4.3. Structural Model

Figure 2 shows the overall structural model with path coefficients. The results suggest that the hypothesized model fit the data well (χ2/DF = 2.88, p ≤ 0.001; CFI = 0.95, GFI = 0.94, SRMR = 0.058, RMSEA = 0.060). Hypothesis 1 states that communication apprehension is negatively related to students’ perceived learning. Our results support this view (β = −0.298, p ≤ 0.001). Hypothesis 2, which states perceived learning is positively related to psychological well-being in students, was also supported by the results (β = 0.623, p ≤ 0.001). Similarly, Hypothesis 3 states that perceived learning mediates the relationship between communication apprehension and psychological well-being.

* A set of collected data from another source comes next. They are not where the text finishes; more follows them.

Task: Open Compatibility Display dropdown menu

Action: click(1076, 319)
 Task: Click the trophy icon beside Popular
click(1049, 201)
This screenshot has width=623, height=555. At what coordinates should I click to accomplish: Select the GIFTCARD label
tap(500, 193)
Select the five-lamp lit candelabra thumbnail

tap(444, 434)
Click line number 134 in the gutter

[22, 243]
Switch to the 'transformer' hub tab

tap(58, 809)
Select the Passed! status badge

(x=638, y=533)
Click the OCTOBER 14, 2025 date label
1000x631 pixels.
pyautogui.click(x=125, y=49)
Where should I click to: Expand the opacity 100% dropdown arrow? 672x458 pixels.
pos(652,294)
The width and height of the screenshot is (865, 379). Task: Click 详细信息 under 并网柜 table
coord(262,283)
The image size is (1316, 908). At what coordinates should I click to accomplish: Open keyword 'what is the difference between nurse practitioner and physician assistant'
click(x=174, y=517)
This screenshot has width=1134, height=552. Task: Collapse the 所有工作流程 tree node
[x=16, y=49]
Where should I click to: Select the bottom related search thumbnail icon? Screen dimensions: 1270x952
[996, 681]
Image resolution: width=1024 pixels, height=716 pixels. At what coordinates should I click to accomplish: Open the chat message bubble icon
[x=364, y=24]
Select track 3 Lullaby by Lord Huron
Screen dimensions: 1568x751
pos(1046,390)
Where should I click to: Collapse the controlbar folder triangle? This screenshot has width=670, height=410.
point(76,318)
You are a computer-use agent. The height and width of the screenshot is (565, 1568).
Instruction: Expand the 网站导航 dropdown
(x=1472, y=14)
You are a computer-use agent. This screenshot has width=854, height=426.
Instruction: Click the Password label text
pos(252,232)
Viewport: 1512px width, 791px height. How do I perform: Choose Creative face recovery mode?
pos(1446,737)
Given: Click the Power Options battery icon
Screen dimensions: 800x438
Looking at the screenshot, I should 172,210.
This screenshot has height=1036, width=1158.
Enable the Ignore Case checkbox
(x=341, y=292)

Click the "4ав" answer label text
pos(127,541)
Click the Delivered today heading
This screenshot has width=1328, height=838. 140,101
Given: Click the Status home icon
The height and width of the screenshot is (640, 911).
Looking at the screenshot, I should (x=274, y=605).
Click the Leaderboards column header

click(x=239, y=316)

We used the Sobel test to verify the indirect effects in the hypothesized model [93]. The results confirm the indirect negative effects of communication apprehension on psychological well-being through perceived learning (z = −3.530, p ≤ 0.001). To test the mediating effects, we also inspected three alternative models that are plausible on the basis of theoretical arguments. As shown in Table 2, these models provide an adequate fit to the data, but are not better than the hypothesized model, demonstrating the mediating effects of perceived learning.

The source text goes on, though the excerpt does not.